WHAT YOU ARE ASKED TO DO | Which lines of the entries hold the string "dropdown"? Copy each one.

DATA FOR THIS EXERCISE |
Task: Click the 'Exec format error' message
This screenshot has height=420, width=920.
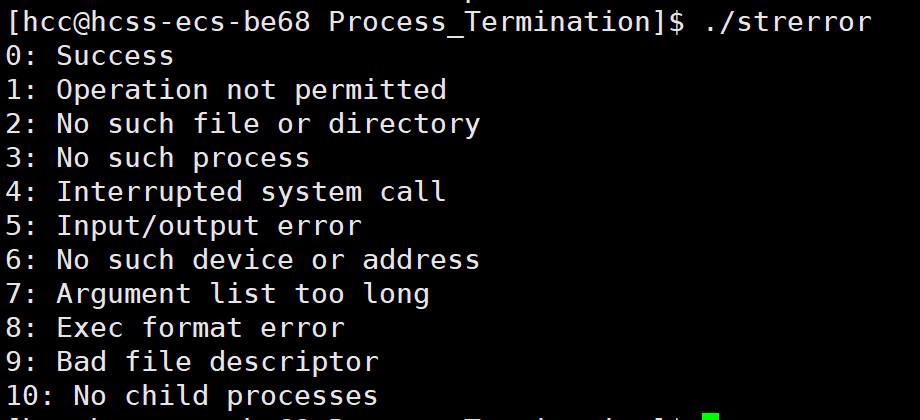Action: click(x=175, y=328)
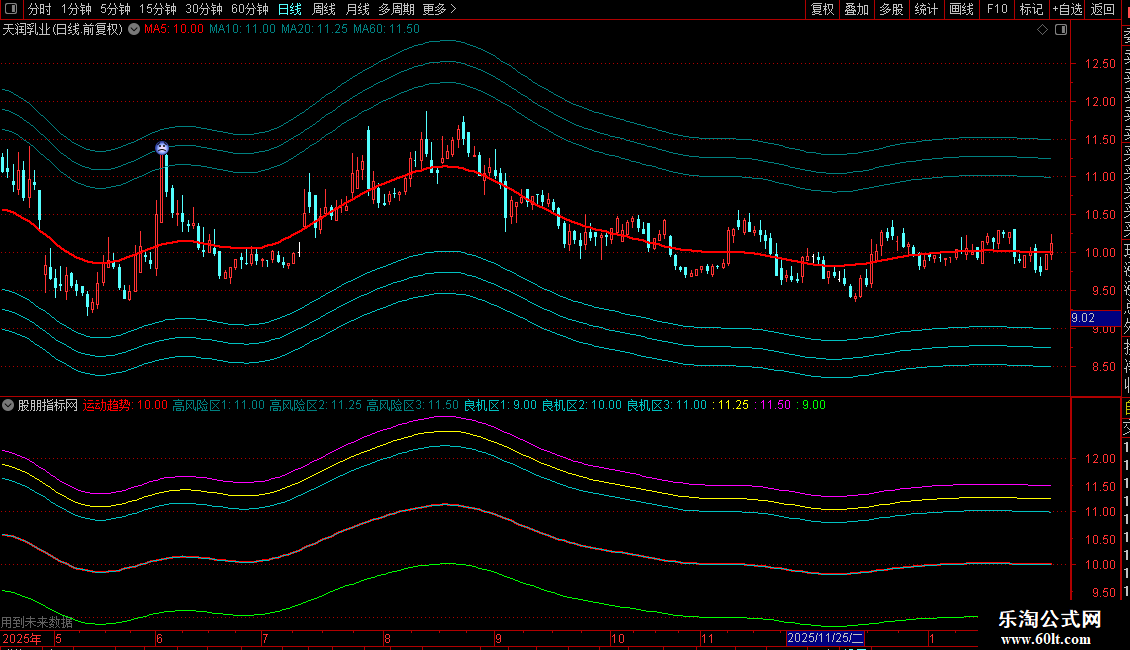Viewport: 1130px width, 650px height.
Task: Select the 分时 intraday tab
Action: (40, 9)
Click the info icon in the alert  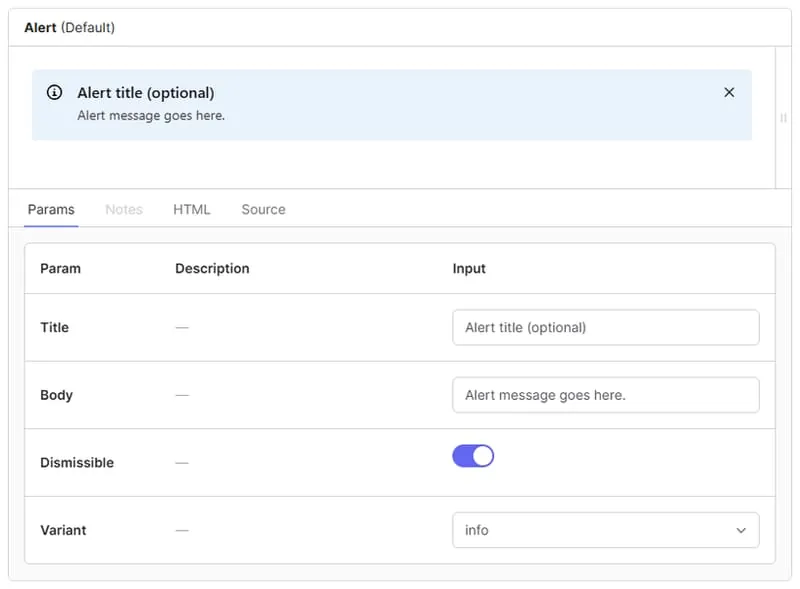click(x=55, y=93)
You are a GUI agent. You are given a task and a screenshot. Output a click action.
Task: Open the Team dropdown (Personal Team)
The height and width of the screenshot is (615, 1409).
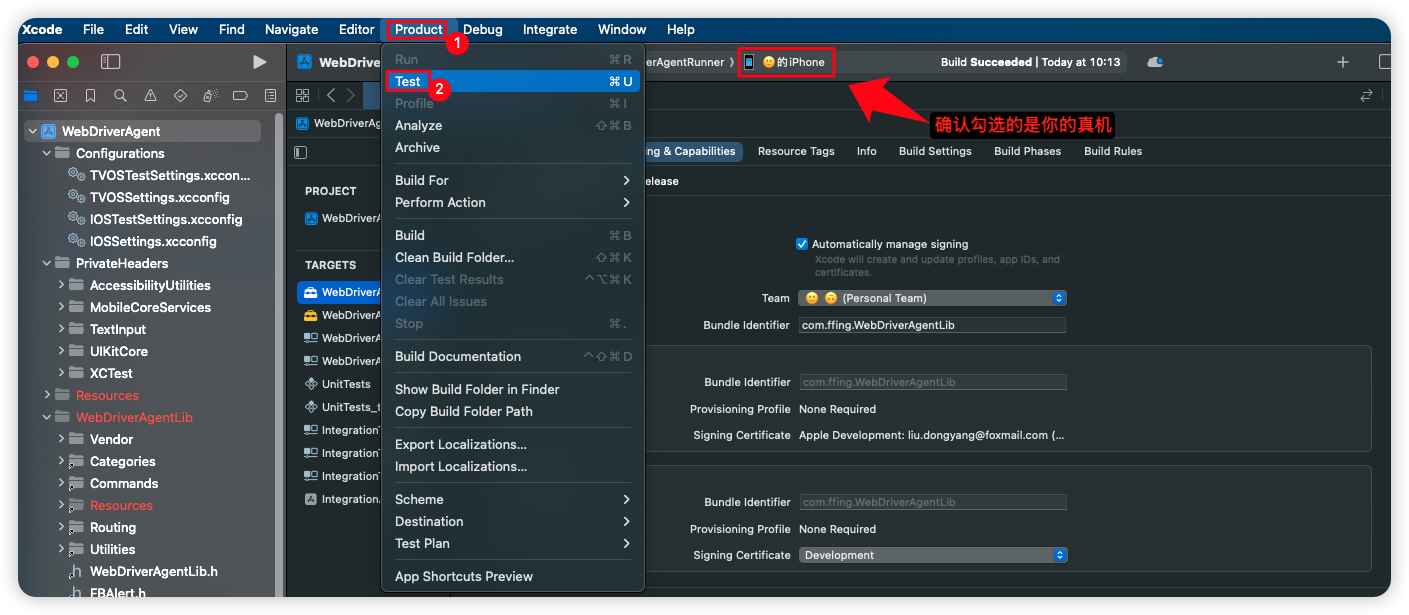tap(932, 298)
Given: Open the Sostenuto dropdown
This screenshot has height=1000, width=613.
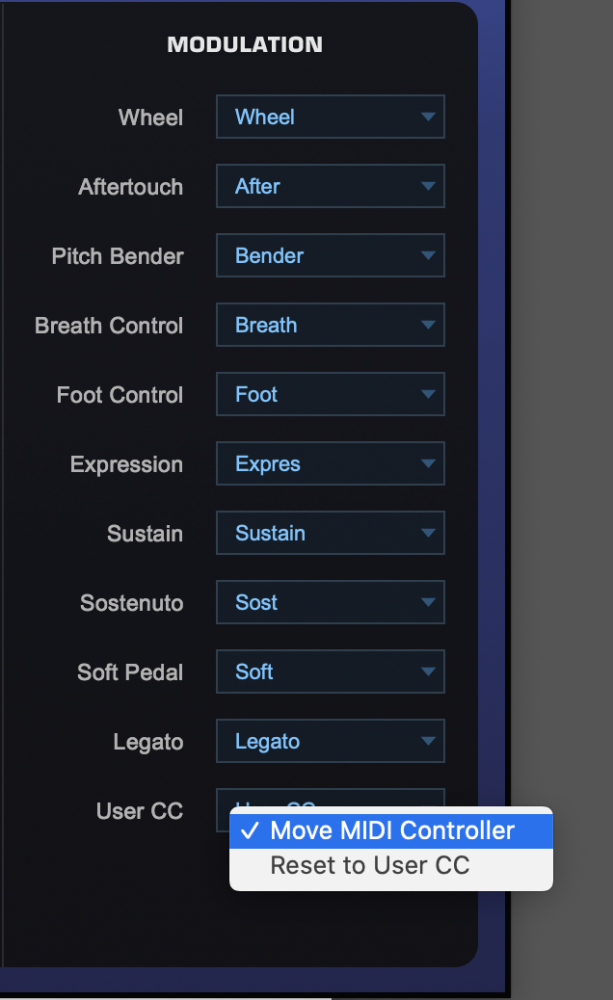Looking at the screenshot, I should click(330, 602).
--
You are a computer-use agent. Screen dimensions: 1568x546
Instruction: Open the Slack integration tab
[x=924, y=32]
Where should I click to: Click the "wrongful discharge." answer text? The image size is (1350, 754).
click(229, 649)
==
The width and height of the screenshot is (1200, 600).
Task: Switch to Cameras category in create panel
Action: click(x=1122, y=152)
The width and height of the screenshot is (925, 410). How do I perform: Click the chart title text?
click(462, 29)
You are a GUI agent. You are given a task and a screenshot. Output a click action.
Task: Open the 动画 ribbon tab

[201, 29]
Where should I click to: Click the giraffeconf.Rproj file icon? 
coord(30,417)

RESULT OF THE TASK |
Task: Open the Team dropdown (Personal Team)
Given: Open the Sostenuto dropdown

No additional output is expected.